Le tableau 4.3 est très clair: Si la participation sociale n’est nulle part très forte, elle est encore nettement inférieure chez les retraités. Cette observation s’oppose en tout cas à l’idée reçue, voir aux espérances de certains actifs qui approchent l’âge de la retraite, qui veut que les retraités seraient plus disponibles pour la vie sociale. Il semble

bien que cette phase de la vie entre le moment de la retraite et le moment où la vieillesse réduit les capacités de déplacement soit essentiellement consacrée à des plaisirs individuels (du couple) tels que des voyages. Une enquête auprès des associations caritatives ou culturelles montrerait en tout cas que les personnes retraitées ou âgées ne sont pas plus nombreuses au bénévolat que les plus jeunes. D’autre part la présence de retraités dans leur ménage n’amène pas les actifs à réduire leurs relations extérieures, ni – et c’est plus étonnant – à les étendre en comparaison avec des actifs sans personne retraitée ou âgée à la maison.
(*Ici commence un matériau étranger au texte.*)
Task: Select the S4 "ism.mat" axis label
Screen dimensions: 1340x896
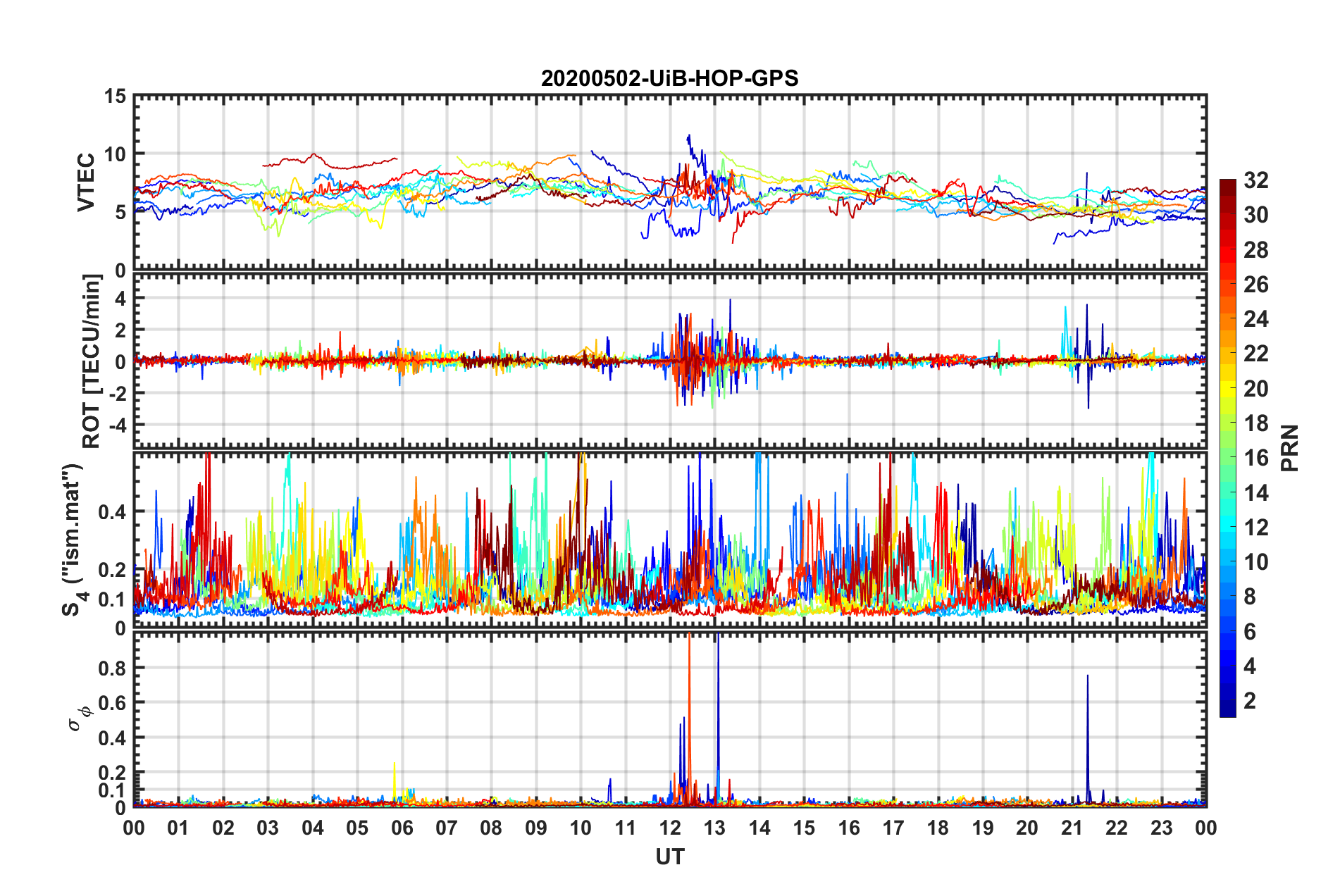Action: pos(73,540)
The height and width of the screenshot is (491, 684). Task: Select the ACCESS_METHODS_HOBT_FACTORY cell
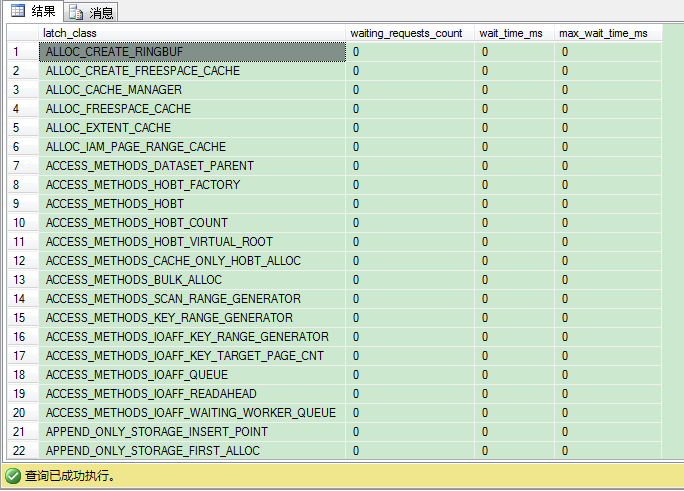click(192, 185)
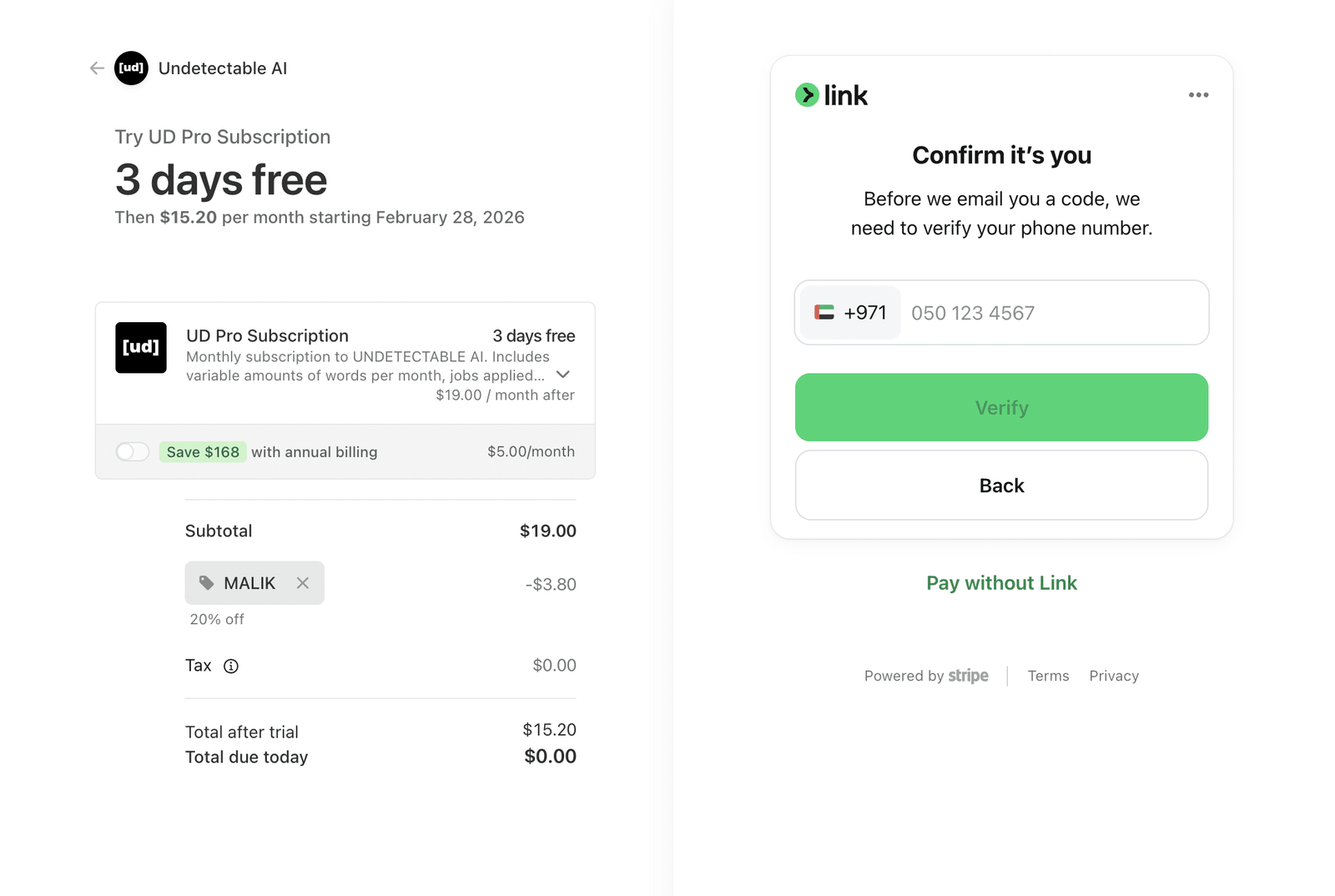Click the UAE flag in the phone field
Screen dimensions: 1335x896
click(x=824, y=313)
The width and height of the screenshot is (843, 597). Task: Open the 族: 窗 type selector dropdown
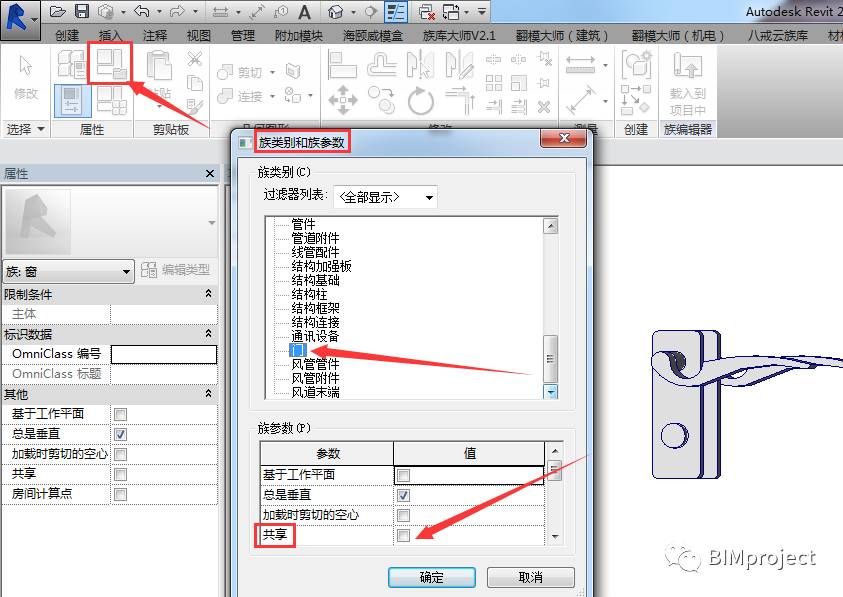point(68,272)
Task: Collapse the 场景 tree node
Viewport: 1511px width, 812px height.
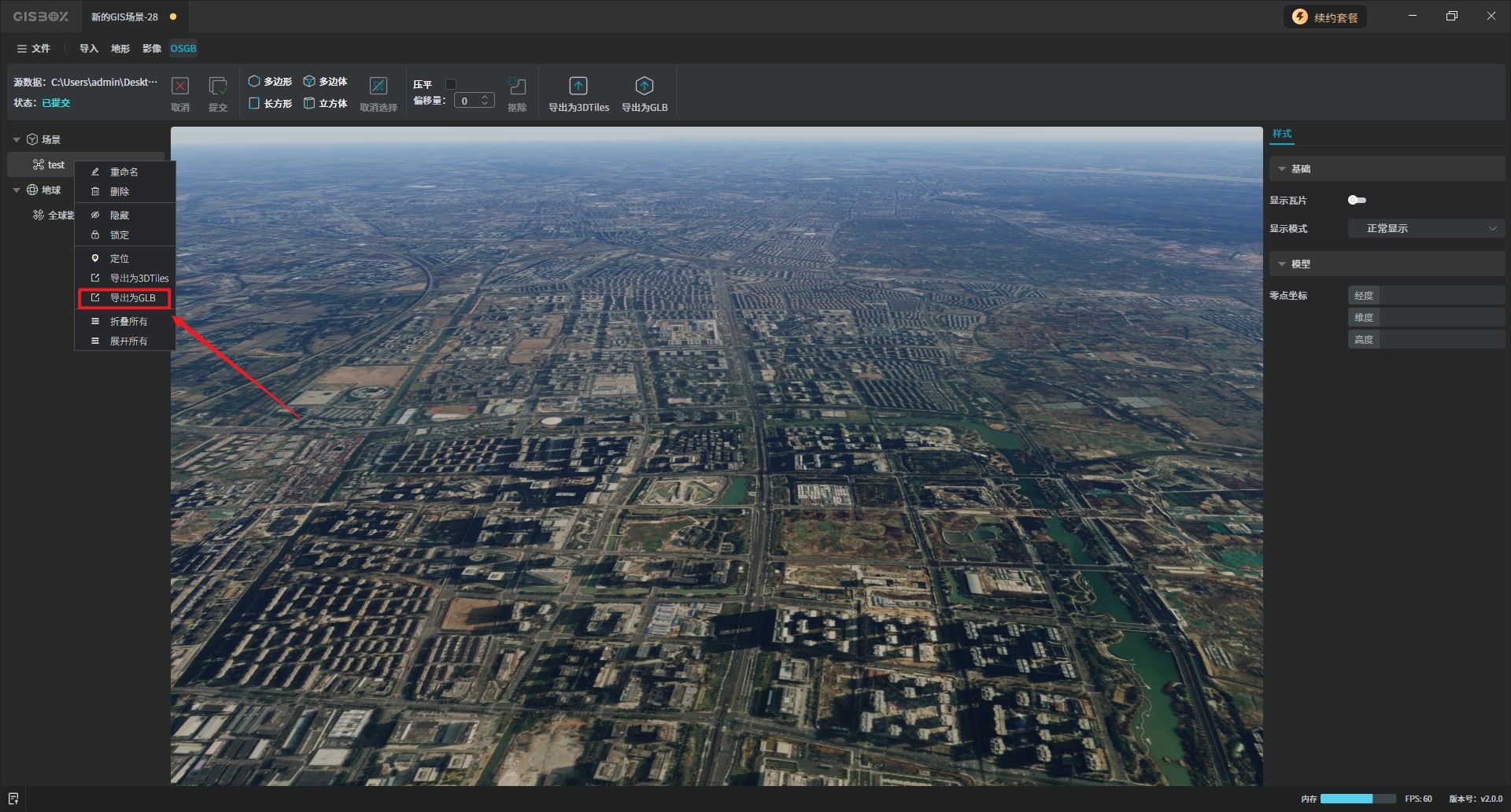Action: 17,140
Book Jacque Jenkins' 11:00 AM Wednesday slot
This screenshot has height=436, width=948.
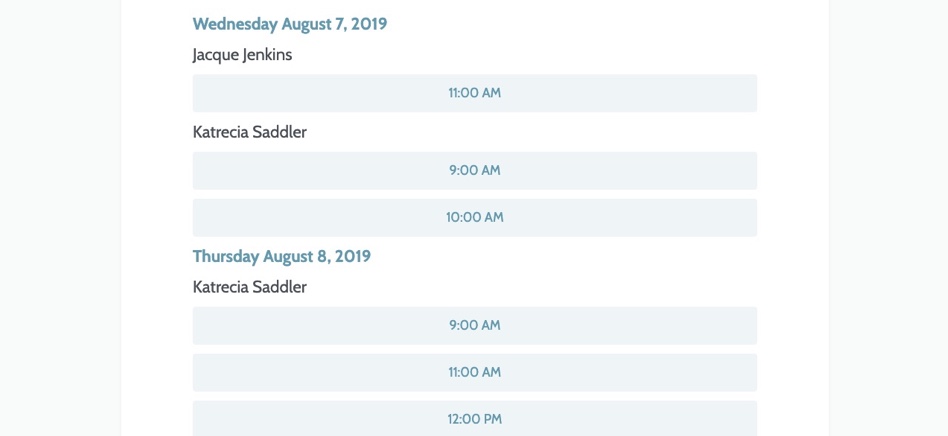(475, 93)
La participation à la vie sociale n’est pas non plus une solution pour les personnes retraitées ou âgées qui sont seules: Elles répondent à 43.6% avoir un faible participation sociale et seulement 10.2% disent connaître des contacts sociaux intensifs. Leur isolement est donc double: aucun contact extérieur ne vient briser leur solitude quotidienne. La participation est la plus forte chez les personnes retraitées ou âgées qui vivent avec d’autres adultes actifs: Ils sont 25% s’ils sont seuls, 23.2% s’ils vivent en couple, à connaître une participation sociale forte; seulement 24.3% de ces couples de retraités disent participer faiblement à la vie sociale.

Cet isolement des personnes retraitées ou âgées devient dramatique en cas de coup dur: 17.1%, donc près d’une personne retraitée ou âgée sur cinq, répondent ne pas savoir que faire dans une telle situation extrême. Parmi celles qui vivent seules, ce pourcentage est même de 21.3%, et pour les retraités isolés

qui cohabitent avec un autre adulte, il est de 25%.
Pour les groupes de revenus composés uniquement
d’actifs il n’est que de 10.3%.

Le présent dossier exclut la problématique de la Sécurité sociale. Mais les tendances que révèle l’étude du CEPS sur les personnes retraitées ou âgées à Luxembourg ne sauront manquer d’inquiéter les responsables. Les tendances démographiques sont connues depuis belle lurette. Le comportement des Luxembourgeois face à la retraite l’était beaucoup moins. Il ne fait que renforcer les craintes quant aux futures ressources pour financer les retraites qui deviennent de plus en plus précoces, alors que les réseaux privés de solidarité semblent fléchir, voire fonctionner en sens inverse: ce sont les vieux qui ai-

dent les jeunes! Les investisseurs belges en senioreries ou maisons de retraite l’ont compris: Ils construisent à Martelange, Grumelange et autres villages frontaliers quantité de nouveaux homes. Les loyers qu’ils demandent sont beaucoup trop élevés pour la grande majorité des Belges, mais les Luxembourgeois, face à l’immobilisme des pouvoirs publics et des investisseurs privés pour ce genre d’entreprises, y sont preneurs, parfois à cent pourcent.

michel pauly

(1) Selon Gaston Schaber les pratiques luxembourgeoises en matière d’assurances sociales constituent un véritable observatoire de ce qui va se passer au moment de l’ouverture des frontières pour le marché unique. Les données recueillies par l’échantillon luxembourgeois permettent de construire un modèle qui servira à observer et analyser les évolutions dans d’autres pays.